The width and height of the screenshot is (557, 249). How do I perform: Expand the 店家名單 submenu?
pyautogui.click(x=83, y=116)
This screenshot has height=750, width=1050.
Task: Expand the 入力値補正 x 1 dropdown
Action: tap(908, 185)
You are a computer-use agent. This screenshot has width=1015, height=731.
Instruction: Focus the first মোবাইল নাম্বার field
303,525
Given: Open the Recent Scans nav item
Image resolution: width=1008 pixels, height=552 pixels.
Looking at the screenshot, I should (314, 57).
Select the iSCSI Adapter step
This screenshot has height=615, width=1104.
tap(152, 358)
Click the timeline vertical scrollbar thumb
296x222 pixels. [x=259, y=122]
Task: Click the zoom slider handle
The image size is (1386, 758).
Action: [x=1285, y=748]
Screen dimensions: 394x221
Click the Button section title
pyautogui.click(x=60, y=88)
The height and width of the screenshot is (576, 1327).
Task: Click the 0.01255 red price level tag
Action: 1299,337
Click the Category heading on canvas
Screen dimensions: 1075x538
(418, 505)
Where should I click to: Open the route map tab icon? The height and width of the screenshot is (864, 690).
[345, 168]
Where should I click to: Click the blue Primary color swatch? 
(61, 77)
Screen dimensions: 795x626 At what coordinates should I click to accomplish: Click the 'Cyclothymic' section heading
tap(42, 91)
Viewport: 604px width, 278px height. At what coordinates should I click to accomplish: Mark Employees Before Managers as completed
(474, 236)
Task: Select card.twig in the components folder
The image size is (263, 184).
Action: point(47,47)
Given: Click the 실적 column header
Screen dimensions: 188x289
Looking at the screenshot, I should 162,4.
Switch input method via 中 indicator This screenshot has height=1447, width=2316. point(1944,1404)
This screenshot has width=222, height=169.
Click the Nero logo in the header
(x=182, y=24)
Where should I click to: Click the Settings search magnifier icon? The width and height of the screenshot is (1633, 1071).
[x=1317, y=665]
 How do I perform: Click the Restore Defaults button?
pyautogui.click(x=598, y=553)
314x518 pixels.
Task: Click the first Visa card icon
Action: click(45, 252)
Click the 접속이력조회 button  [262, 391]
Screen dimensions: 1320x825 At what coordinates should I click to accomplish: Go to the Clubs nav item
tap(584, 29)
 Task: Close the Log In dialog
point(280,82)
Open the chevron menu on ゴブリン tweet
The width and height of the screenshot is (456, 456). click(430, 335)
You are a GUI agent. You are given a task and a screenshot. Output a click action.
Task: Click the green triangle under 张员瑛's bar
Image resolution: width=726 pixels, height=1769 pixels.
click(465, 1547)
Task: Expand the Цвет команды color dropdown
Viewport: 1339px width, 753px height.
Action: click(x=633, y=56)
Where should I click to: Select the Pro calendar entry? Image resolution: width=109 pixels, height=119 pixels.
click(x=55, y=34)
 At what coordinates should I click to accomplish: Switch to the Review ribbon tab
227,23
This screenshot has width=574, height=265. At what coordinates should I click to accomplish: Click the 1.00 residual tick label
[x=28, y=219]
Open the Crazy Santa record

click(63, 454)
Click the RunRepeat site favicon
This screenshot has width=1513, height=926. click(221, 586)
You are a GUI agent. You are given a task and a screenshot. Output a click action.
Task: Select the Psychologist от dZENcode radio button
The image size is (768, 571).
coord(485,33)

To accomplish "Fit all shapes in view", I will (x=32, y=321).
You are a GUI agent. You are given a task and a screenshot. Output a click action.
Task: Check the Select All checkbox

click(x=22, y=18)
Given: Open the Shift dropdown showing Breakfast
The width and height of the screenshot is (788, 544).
----
Prompt: Copy out the lines above word for word, without changing anything.

Reply:
The width and height of the screenshot is (557, 249). How do I perform: Expand the 店家名單 submenu?
pyautogui.click(x=83, y=116)
This screenshot has height=750, width=1050.
Task: Expand the 入力値補正 x 1 dropdown
Action: tap(908, 185)
You are a computer-use agent. This screenshot has width=1015, height=731.
Instruction: Focus the first মোবাইল নাম্বার field
303,525
Given: Open the Recent Scans nav item
Image resolution: width=1008 pixels, height=552 pixels.
Looking at the screenshot, I should (314, 57).
Select the iSCSI Adapter step
This screenshot has height=615, width=1104.
tap(152, 358)
Click the timeline vertical scrollbar thumb
296x222 pixels. [x=259, y=122]
Task: Click the zoom slider handle
The image size is (1386, 758).
Action: [x=1285, y=748]
Screen dimensions: 394x221
Click the Button section title
pyautogui.click(x=60, y=88)
The height and width of the screenshot is (576, 1327).
Task: Click the 0.01255 red price level tag
Action: 1299,337
Click the Category heading on canvas
Screen dimensions: 1075x538
(418, 505)
Where should I click to: Open the route map tab icon? The height and width of the screenshot is (864, 690).
[345, 168]
Where should I click to: Click the blue Primary color swatch? 
(61, 77)
Screen dimensions: 795x626 At what coordinates should I click to accomplish: Click the 'Cyclothymic' section heading
tap(42, 91)
Viewport: 604px width, 278px height. At what coordinates should I click to accomplish: Mark Employees Before Managers as completed
(474, 236)
Task: Select card.twig in the components folder
The image size is (263, 184).
Action: point(47,47)
Given: Click the 실적 column header
Screen dimensions: 188x289
Looking at the screenshot, I should 162,4.
Switch input method via 中 indicator This screenshot has height=1447, width=2316. point(1944,1404)
This screenshot has width=222, height=169.
Click the Nero logo in the header
(x=182, y=24)
Where should I click to: Click the Settings search magnifier icon? The width and height of the screenshot is (1633, 1071).
[x=1317, y=665]
 How do I perform: Click the Restore Defaults button?
pyautogui.click(x=598, y=553)
314x518 pixels.
Task: Click the first Visa card icon
Action: click(45, 252)
Click the 접속이력조회 button  [262, 391]
Screen dimensions: 1320x825 At what coordinates should I click to accomplish: Go to the Clubs nav item
tap(584, 29)
 Task: Close the Log In dialog
point(280,82)
Open the chevron menu on ゴブリン tweet
The width and height of the screenshot is (456, 456). click(430, 335)
You are a GUI agent. You are given a task and a screenshot. Output a click action.
Task: Click the green triangle under 张员瑛's bar
Image resolution: width=726 pixels, height=1769 pixels.
click(465, 1547)
Task: Expand the Цвет команды color dropdown
Viewport: 1339px width, 753px height.
Action: click(x=633, y=56)
Where should I click to: Select the Pro calendar entry? Image resolution: width=109 pixels, height=119 pixels.
click(x=55, y=34)
 At what coordinates should I click to accomplish: Switch to the Review ribbon tab
227,23
This screenshot has width=574, height=265. At what coordinates should I click to accomplish: Click the 1.00 residual tick label
[x=28, y=219]
Open the Crazy Santa record

click(63, 454)
Click the RunRepeat site favicon
This screenshot has width=1513, height=926. click(221, 586)
You are a GUI agent. You are given a task and a screenshot. Output a click action.
Task: Select the Psychologist от dZENcode radio button
The image size is (768, 571).
coord(485,33)

To accomplish "Fit all shapes in view", I will (x=32, y=321).
You are a GUI agent. You are given a task and a screenshot. Output a click action.
Task: Check the Select All checkbox

click(x=22, y=18)
Given: Open the Shift dropdown showing Breakfast
The width and height of the screenshot is (788, 544).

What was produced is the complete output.